Uma possibilidade é de que os números estejam desconsiderando a realidade, especialmente os benefícios dos novos produtos e serviços. Tecnologia que me permite assistir na Web apresentações ao vivo dos meus músicos favoritos me propicia muito prazer, mas isso não é computado no Produto Interno Bruto (PIB). Ainda assim, a nova tecnologia deve supostamente servir às empresas tanto quanto aos consumidores, e deveria estimular a produção dos bens tradicionais, e não só dos novos. Os grandes avanços da produtividade no período 1995-2005 vieram principalmente em áreas como o controle de estoques, e influenciaram igualmente ou até mais as empresas não tecnológicas, como o setor de varejo, se comparado ao setor de tecnologia. Nada parecido está acontecendo no momento.

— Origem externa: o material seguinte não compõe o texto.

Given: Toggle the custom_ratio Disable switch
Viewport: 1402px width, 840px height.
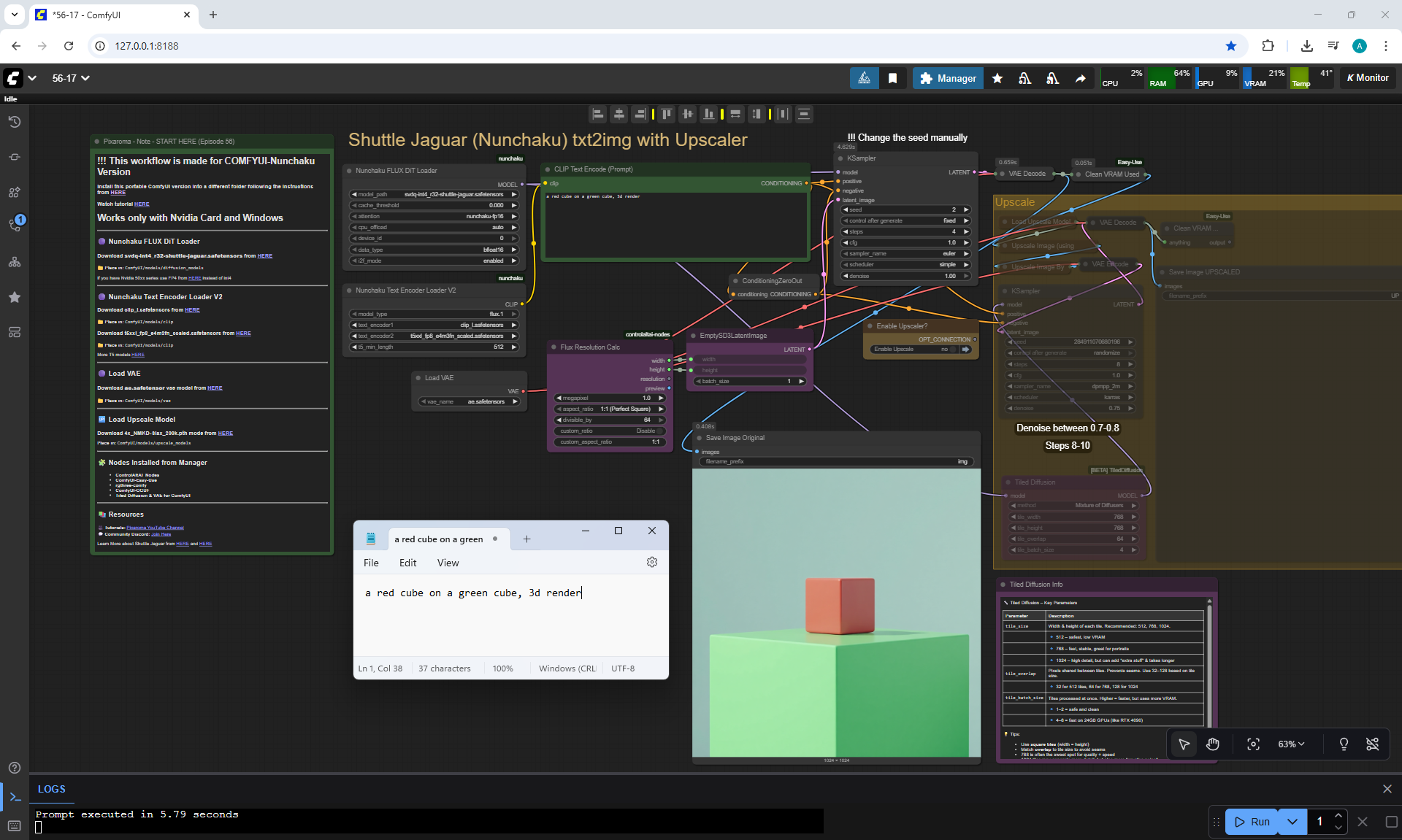Looking at the screenshot, I should click(x=659, y=431).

Outra possibilidade é que as novas tecnologias sejam mais divertidas que fundamentais. Peter Thiel, um dos fundadores do PayPal, é conhecido por ter declarado que o que queríamos eram carros voadores, e o que recebemos foram 140 caracteres. E ele não está sozinho em sugerir que a tecnologia da informação que empolga as classes twitterantes pode não fazer grande efeito sobre a economia como um todo.

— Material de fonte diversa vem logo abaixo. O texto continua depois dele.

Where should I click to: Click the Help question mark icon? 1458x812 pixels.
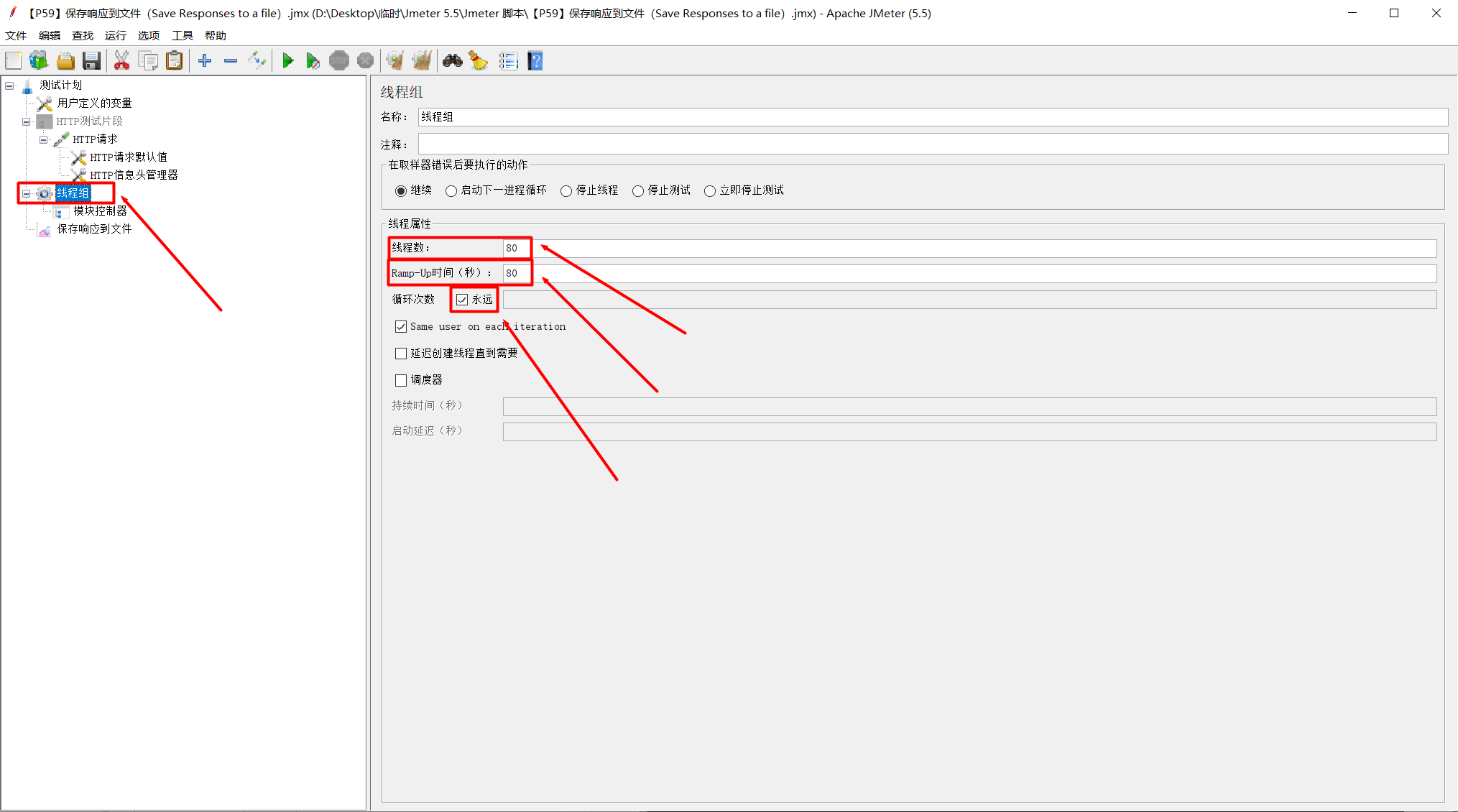coord(535,61)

Assim, o que está acontecendo com a tecnologia, em minha opinião? A resposta é que não sei –e ninguém mais sabe. Talvez meus amigos do Google estejam certos e o Big Data em breve venha a transformar tudo. Talvez a impressão 3D conduza a revolução tecnológica ao mundo material. Ou talvez estejamos a caminho de outro grande nhé.

Mas estou bem certo de que precisamos economizar nos exageros.

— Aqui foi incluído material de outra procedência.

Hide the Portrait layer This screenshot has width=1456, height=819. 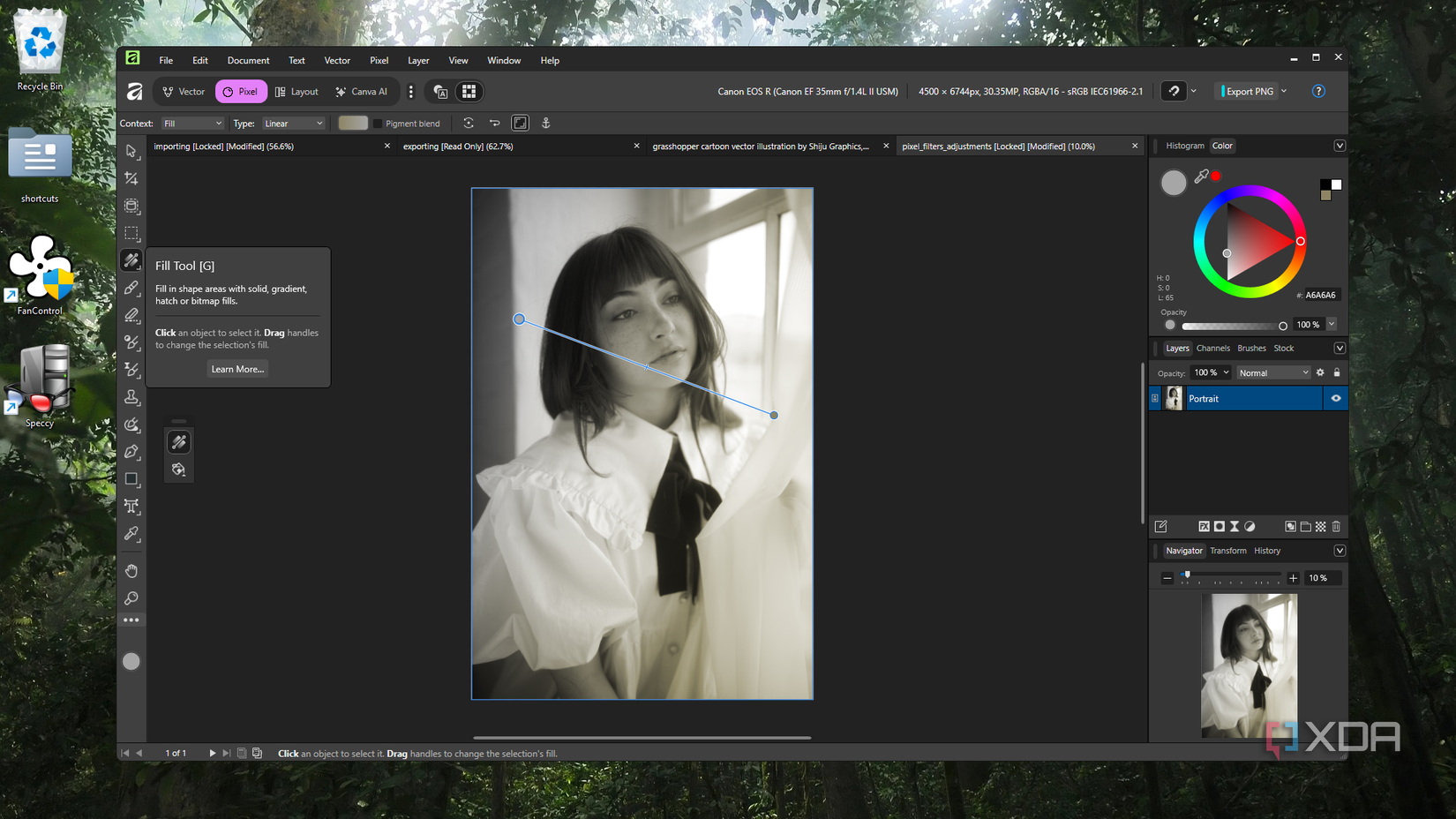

O fato é que escrever e falar entusiasticamente sobre como a tecnologia tudo muda pode parecer inofensivo, mas na prática serve como distração ante questões mais mundanas –e como desculpa para lidar mal com elas. Se você recuar aos anos 30, verá muita gente influente dizendo o mesmo tipo de coisa que pessoas dizem hoje: o problema não é o ciclo de negócios, quanto mais debater política macroeconômica; é a mudança tecnológica radical e uma força de trabalho que não conta com a capacitação necessária para a nova era.

E em seguida, graças à Segunda Guerra Mundial, enfim recebemos a injeção de estímulo à demanda de que precisávamos, e todos aqueles trabalhadores supostamente não capacitados –e nem vou mencionar o ingresso das mulheres na força de trabalho industrial– provaram ser muito úteis para a economia moderna, assim que lhes foi dada uma chance.

Lá vou eu de novo, invocando a História. Será que não compreendo que agora é tudo diferente? Bem, compreendo por que as pessoas gostam de dizer que é. Mas isso não faz com que a afirmação se torne verdade.